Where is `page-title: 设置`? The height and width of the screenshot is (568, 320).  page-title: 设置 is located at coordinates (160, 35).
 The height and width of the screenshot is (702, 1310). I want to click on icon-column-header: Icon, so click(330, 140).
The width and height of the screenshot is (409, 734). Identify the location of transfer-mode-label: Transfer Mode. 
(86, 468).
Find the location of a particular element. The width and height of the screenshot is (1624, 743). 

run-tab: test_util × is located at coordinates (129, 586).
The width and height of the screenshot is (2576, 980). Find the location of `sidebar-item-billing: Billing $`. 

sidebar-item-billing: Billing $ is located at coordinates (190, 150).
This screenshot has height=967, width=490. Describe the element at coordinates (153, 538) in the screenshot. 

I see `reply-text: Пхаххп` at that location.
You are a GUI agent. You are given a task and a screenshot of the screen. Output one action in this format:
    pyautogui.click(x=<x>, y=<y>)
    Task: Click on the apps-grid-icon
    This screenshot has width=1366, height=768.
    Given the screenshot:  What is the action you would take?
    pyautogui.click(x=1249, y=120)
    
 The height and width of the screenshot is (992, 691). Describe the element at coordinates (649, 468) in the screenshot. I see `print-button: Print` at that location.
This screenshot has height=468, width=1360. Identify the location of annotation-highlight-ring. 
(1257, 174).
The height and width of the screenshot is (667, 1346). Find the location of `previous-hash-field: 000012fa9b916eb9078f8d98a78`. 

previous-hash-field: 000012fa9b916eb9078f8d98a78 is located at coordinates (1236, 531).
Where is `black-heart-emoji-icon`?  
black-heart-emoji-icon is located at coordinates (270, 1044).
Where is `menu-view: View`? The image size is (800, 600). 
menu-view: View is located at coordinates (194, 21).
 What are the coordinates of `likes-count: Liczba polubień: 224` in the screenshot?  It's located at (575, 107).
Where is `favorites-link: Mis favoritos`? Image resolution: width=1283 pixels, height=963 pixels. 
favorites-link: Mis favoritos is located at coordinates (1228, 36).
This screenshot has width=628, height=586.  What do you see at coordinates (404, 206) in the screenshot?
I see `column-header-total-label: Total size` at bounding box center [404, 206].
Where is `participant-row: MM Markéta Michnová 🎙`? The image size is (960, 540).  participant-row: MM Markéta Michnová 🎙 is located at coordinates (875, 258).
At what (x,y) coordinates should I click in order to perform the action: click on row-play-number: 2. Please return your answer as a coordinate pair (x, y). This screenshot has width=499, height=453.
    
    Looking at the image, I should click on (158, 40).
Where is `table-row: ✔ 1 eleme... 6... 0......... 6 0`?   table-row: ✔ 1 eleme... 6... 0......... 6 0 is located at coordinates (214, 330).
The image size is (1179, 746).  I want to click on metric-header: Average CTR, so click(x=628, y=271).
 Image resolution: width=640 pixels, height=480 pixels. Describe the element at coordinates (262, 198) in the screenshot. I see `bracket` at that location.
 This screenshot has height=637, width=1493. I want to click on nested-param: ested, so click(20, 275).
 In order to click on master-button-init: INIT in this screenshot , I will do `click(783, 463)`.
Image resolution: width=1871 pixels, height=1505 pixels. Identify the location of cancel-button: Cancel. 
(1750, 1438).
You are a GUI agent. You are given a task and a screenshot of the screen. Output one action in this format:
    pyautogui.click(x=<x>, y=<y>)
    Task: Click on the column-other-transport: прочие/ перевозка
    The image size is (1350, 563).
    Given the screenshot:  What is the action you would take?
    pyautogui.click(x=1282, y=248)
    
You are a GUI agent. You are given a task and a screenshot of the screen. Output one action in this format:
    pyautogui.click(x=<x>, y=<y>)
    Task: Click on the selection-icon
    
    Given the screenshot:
:::
Reproduce every line of the entries above, character for character, from the line that contains "This screenshot has height=967, width=490." through the line that contains "favorites-link: Mis favoritos is".

This screenshot has height=967, width=490. Describe the element at coordinates (153, 538) in the screenshot. 

I see `reply-text: Пхаххп` at that location.
You are a GUI agent. You are given a task and a screenshot of the screen. Output one action in this format:
    pyautogui.click(x=<x>, y=<y>)
    Task: Click on the apps-grid-icon
    This screenshot has width=1366, height=768.
    Given the screenshot:  What is the action you would take?
    pyautogui.click(x=1249, y=120)
    
 The height and width of the screenshot is (992, 691). Describe the element at coordinates (649, 468) in the screenshot. I see `print-button: Print` at that location.
This screenshot has height=468, width=1360. Identify the location of annotation-highlight-ring. 
(1257, 174).
The height and width of the screenshot is (667, 1346). Find the location of `previous-hash-field: 000012fa9b916eb9078f8d98a78`. 

previous-hash-field: 000012fa9b916eb9078f8d98a78 is located at coordinates (1236, 531).
Where is `black-heart-emoji-icon`?  
black-heart-emoji-icon is located at coordinates (270, 1044).
Where is `menu-view: View`? The image size is (800, 600). 
menu-view: View is located at coordinates (194, 21).
 What are the coordinates of `likes-count: Liczba polubień: 224` in the screenshot?  It's located at (575, 107).
Where is `favorites-link: Mis favoritos`? Image resolution: width=1283 pixels, height=963 pixels. 
favorites-link: Mis favoritos is located at coordinates (1228, 36).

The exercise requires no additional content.